CHP’den DEVA Partisi’nin seçim kararına ilk yorum
Bu sırada Ali Babacan’ın haftalık toplantıda sarf etti diğer sözler de ortaya çıkmaya başlamıştı. DEVA Partisi lideri, “Biz altılı masada bugüne kadar vermiş olduğumuz bütün sözlerin arkasındayız. Ortak çalıştığımız konularda, her türlü katkıyı vermeye de devam edeceğiz. O masada yer alan her partiyle iş birliği yaptığımız alanları genişletmek konusunda da güçlü bir iradeye sahibiz. Bunu herkesin bilmesini arzu ederim. Geçen pazar günü yaptığımız toplantının sonunda Altılı Masa’nın ortak cumhurbaşkanı adayının niteliklerini tarif ettik. Ortak aday çıkartılması seçimlerde başarı saplamak için çok önemli bir yöntem olacaktır. Birinci tercihimiz budur. Mutabakat sağlanamazsa diğer tercihlere bakılır” dedi. Üçüncü İttifak ile ilgili açık bir yanıt vermedi.
DEVA PARTİSİ BU ÇIKIŞLA NE TÜR BİR MESAJ VERMİŞ OLDU?
Zaten bizim kulisimizi kıymetli kılan da bu konuda elde ettiğimiz bilgi. DEVA Partisi kurmayları GERÇEK GÜNDEM’e iki konuda net mesajlar verdiler.
Birincisi; ‘‘DEVA Partisi seçime kesinlikle üçüncü bir ittifakla girmeyecek. Yani Millet İttifakı içinden yeni bir ittifak kurmaya kesinlikle sıcak bakmıyoruz. Böyle bir seçenek gündemimizde yok.’’
Bu sözlerin mealine gelince: DEVA Partisi şu an itibariyle Saadet Partisi ve Gelecek Partisi ile birlikte yeni bir ittifak oluşturulmasını istemiyor.
İkincisi; “Ortak ilkeler doğrultusu kapsamında belirlenecek Cumhurbaşkanı Adayı’nı destekleyeceğiz. Bu konuda tereddüdümüz yok.’’
DEVA Partisi kurmaylarının bu sözleri Millet İttifakı’nda aday bakımından da şu anda bir çatlak olmadığını gösteriyor. Ancak DEVA Partisi bugünkü çıkışıyla her adaya tartışmasız bir destek vermeyeceğini güçlü bir müzakere pozisyonunu yürütmeye çalışacağını gösteriyor.

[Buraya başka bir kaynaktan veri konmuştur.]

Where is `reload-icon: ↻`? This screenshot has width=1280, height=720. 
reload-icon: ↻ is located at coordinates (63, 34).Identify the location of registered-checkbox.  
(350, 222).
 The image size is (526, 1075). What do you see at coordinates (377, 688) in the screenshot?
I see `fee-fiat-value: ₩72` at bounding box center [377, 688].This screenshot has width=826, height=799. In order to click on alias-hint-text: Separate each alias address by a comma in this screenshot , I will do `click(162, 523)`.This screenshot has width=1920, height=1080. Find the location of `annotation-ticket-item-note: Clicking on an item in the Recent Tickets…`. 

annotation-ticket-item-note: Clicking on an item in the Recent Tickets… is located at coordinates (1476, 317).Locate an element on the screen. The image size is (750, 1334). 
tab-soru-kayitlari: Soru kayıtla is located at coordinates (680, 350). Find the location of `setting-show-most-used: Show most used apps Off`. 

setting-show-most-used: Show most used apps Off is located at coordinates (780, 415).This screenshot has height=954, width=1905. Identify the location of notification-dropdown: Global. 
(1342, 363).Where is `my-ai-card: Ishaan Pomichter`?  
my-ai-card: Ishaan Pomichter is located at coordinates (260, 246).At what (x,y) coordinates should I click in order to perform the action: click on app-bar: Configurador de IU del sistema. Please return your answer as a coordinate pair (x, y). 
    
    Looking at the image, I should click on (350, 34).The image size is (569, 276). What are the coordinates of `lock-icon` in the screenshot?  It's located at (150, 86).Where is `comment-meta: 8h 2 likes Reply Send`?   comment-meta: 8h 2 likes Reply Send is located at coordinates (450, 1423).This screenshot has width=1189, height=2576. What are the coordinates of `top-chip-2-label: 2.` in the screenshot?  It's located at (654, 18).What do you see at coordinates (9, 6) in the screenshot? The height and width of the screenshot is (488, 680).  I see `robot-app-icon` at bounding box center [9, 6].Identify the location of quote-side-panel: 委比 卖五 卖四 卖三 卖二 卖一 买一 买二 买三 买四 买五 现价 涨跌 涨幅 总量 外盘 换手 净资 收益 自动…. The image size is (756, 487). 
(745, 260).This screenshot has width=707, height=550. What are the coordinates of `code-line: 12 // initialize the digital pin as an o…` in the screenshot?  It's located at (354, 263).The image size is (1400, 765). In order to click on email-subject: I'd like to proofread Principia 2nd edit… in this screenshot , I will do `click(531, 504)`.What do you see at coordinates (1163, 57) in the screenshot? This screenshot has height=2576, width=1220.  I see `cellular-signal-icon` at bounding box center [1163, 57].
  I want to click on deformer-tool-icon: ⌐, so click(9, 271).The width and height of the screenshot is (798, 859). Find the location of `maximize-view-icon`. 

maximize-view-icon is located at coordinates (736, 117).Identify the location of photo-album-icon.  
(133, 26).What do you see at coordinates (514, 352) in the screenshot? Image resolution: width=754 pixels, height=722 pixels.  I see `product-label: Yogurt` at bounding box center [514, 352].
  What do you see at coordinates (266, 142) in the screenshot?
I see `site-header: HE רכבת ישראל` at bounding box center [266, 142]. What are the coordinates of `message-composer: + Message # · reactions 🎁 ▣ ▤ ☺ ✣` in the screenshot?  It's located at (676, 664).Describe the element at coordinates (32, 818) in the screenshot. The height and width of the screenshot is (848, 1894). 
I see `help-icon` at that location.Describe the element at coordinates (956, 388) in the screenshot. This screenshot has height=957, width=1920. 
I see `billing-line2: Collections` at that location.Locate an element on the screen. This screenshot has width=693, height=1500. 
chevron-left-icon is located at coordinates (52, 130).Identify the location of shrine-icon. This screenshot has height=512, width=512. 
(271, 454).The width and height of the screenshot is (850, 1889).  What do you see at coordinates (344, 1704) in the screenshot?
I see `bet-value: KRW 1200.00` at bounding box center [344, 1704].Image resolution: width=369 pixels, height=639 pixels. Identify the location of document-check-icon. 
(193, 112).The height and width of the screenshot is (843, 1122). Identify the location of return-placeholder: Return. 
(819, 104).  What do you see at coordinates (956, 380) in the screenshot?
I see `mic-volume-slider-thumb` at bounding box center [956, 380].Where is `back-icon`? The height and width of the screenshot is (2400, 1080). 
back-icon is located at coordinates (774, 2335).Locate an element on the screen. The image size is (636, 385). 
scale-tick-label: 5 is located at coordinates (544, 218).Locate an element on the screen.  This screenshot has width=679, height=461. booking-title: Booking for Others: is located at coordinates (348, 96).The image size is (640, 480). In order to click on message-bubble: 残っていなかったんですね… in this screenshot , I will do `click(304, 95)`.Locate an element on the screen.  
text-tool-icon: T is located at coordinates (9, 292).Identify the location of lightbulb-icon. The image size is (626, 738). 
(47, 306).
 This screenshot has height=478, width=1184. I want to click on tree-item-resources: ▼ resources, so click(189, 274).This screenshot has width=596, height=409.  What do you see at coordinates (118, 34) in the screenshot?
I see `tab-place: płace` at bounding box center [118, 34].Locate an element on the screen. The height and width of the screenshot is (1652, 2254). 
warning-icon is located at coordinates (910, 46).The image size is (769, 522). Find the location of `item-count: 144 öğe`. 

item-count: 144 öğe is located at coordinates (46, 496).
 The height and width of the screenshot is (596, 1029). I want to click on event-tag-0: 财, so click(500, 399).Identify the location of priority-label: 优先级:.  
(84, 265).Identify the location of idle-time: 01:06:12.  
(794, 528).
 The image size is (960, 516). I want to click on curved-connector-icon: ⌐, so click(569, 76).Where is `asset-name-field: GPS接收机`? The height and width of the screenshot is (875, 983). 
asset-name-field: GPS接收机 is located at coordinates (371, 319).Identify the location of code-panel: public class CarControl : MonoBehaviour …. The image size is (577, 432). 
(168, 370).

Tabii burada akla şu soru geliyor:
Bu çıkış sonrası DEVA Partisi seçimlere tek başına mı girecek?
GERÇEK GÜNDEM’in tuttuğu nabza göre, Babacan’ın partisindeki ana eğilim seçime MİLLET İTTİFAKI içinde ama kendi logosuyla girmek.
Peki bu milletvekili kaybına neden olmayacak mı?
Şüphesiz olacak. Zira yürürlükteki D’Hondt sistemi oyu yüksek partilerin oy oranından daha fazla oy çıkarmasına olanak sağlıyor. Milletvekili sayısının 10’dan az olduğu illerde vekil çıkarmak için en az yüzde 10 oy almak gerekiyor. Dolayısıyla yeni kurulan partilerin ancak büyük şehirlerde bir ya da en fazla iki milletvekili çıkarma ihtimali düşünülebilir.
Son tahlilde bu hamle ile İYİ Parti ve CHP’nin elini de rahatlatmış oluyor.